However, if step 1130 determines that no indication to change the illumination mode is received, step 1140 determines whether the illumination is to be turned off. For example, the controller may receive a control input to turn off the illumination system. If step 1140 determines that the illumination is to be turned off, the controller turns off the light source and the method ends at step 1195. Otherwise, the method returns to step 1120, and the illumination system continues to operate in the first illumination mode and to provide the default beam.

At step 1160, the SLM control device dynamically changes the hologram encoded on the SLM to change the balance of the system. In particular, the SLM control device changes the hologram to reduce the unbalancing the system (or, conversely, increase the balance thereof), and thus introduce more of the second component of output light forming holographic content. For example, the control device changes the proportion of the first and second components of output light by the SLM according to the selected illumination properties, by dynamically changing the hologram (e.g. changing the holographic data and/or modulation scheme) as described above.

At step 1170, the SLM outputs a proportion of unmodulated or zero order undiffracted light as a first component of output light, and the remaining proportion modulated according to the selected hologram thereon (e.g. encoded thereon by the controller) as a second component of output light. The output light from the SLM is then projected, or otherwise optically processed, by the illumination system to form the desired illumination with the holographic content, as described above.

Accordingly, in steps 1160 and 1170 of the method 1110, the illumination system is operated in the above-described second illumination mode to form a holographic beam, which modifies the default or low beam using holographic content for the selected illumination.

At step 1180, the controller determines whether an indication to change the illumination has been received. For example, the controller may receive control inputs that change the type of illumination, the illumination mode or switch off the illumination entirely. If step 1180 determines that no indication to change the illumination is received, the method returns to step 1170 and the illumination system continues to operate in the second illumination mode and to provide the currently selected holographic beam.

However, if step 1180 determines that an indication to change the illumination is received, step 1185 determines whether the illumination is to be turned off. For example, the controller may receive a control input to turn off the illumination system entirely. If step 1185 determines that the illumination is to be turned off, the controller turns off the light source and the method ends at step 1195. Otherwise, the method proceeds to step 1190.

At step 1190, the controller determines whether another non-default illumination is selected in the second illumination mode. For example, the controller may receive control inputs to change the selected illumination, and thus select different illumination properties and/or hologram from the current illumination properties and hologram. If step 1190 determines that a different, non-default illumination is selected, the method returns to step 1150 which selects the illumination properties and hologram for the newly selected illumination. The method then continues in the second illumination mode (steps 1160 and 1170) to provide the newly selected holographic beam.

Records from a pointing dataset
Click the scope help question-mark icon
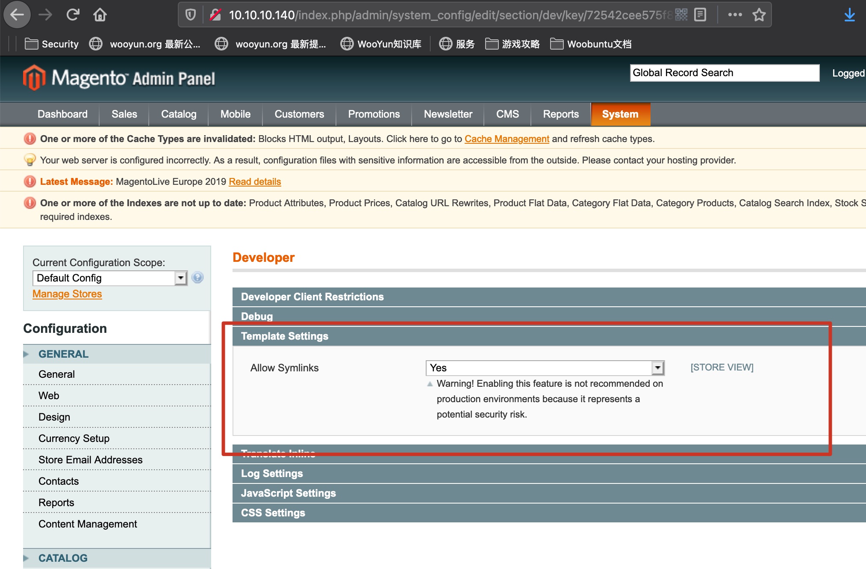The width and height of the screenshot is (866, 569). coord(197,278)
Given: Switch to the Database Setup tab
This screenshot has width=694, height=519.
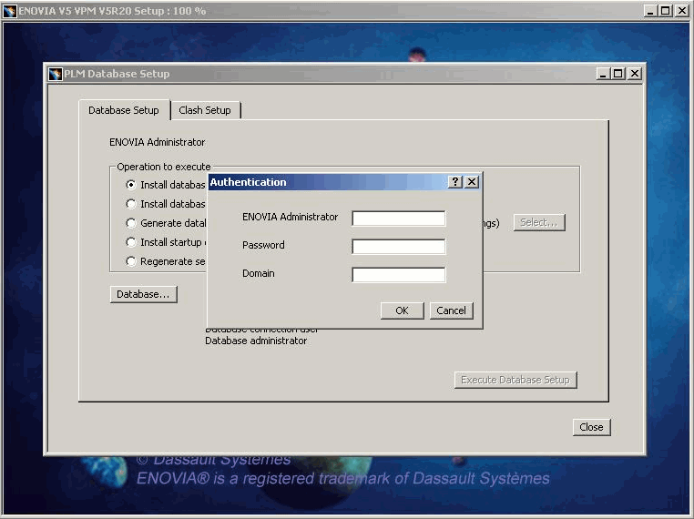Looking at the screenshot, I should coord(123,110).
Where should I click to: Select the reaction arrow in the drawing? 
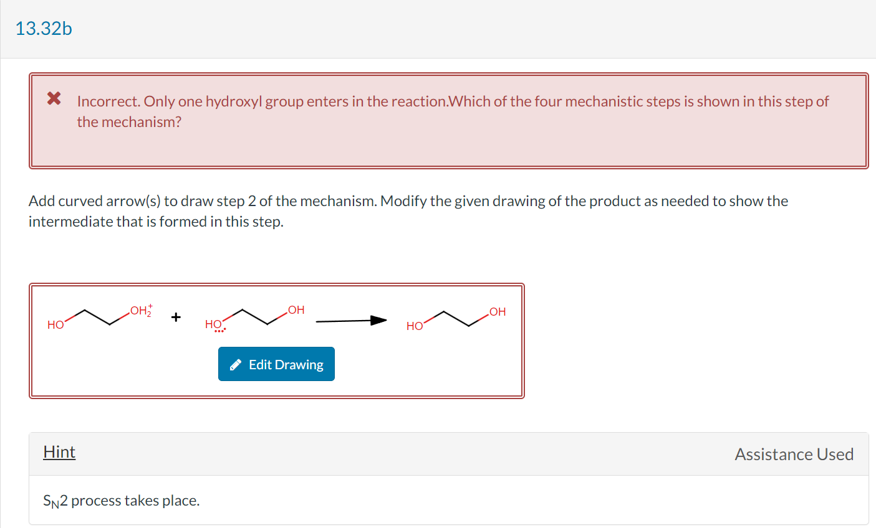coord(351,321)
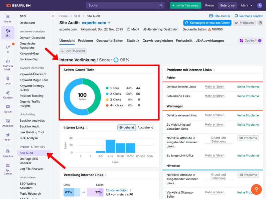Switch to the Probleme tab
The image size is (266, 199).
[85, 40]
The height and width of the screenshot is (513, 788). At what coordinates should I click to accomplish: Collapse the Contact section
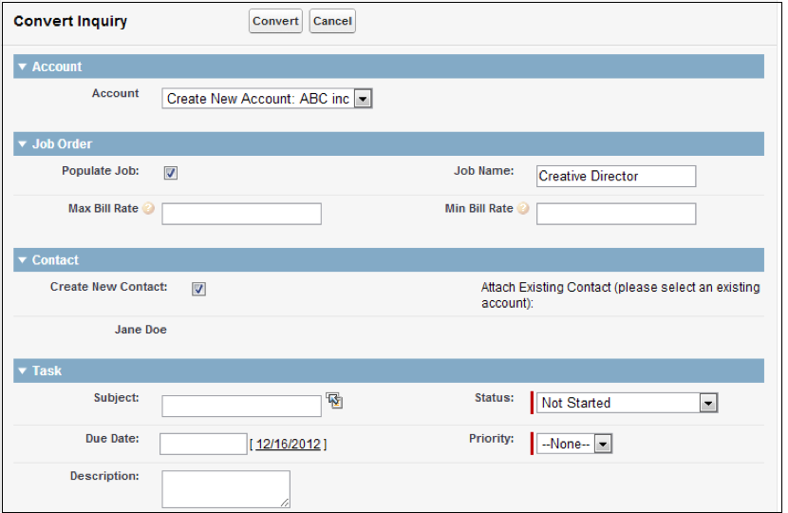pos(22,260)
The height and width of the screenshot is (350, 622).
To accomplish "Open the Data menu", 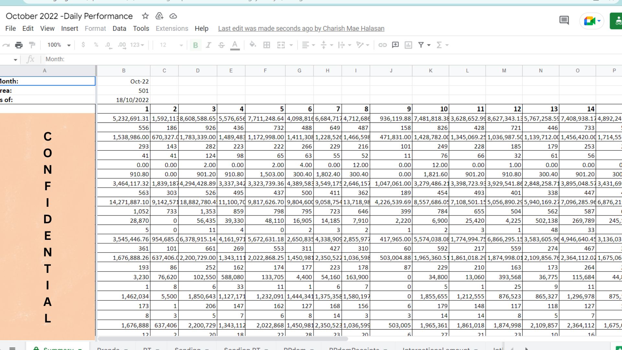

EXERCISE TASK:
Answer these questions from the illumination method text:
(a) At step 1170, what does the SLM output as the first component of output light?
(b) If step 1180 determines that no indication to change the illumination is received, to which step does the method return?
(c) If step 1190 determines that a different, non-default illumination is selected, to which step does the method return?
These records have no connection to the illumination text.

OUTPUT FOR THIS EXERCISE:
(a) A proportion of unmodulated or zero order undiffracted light.
(b) Step 1170.
(c) Step 1150.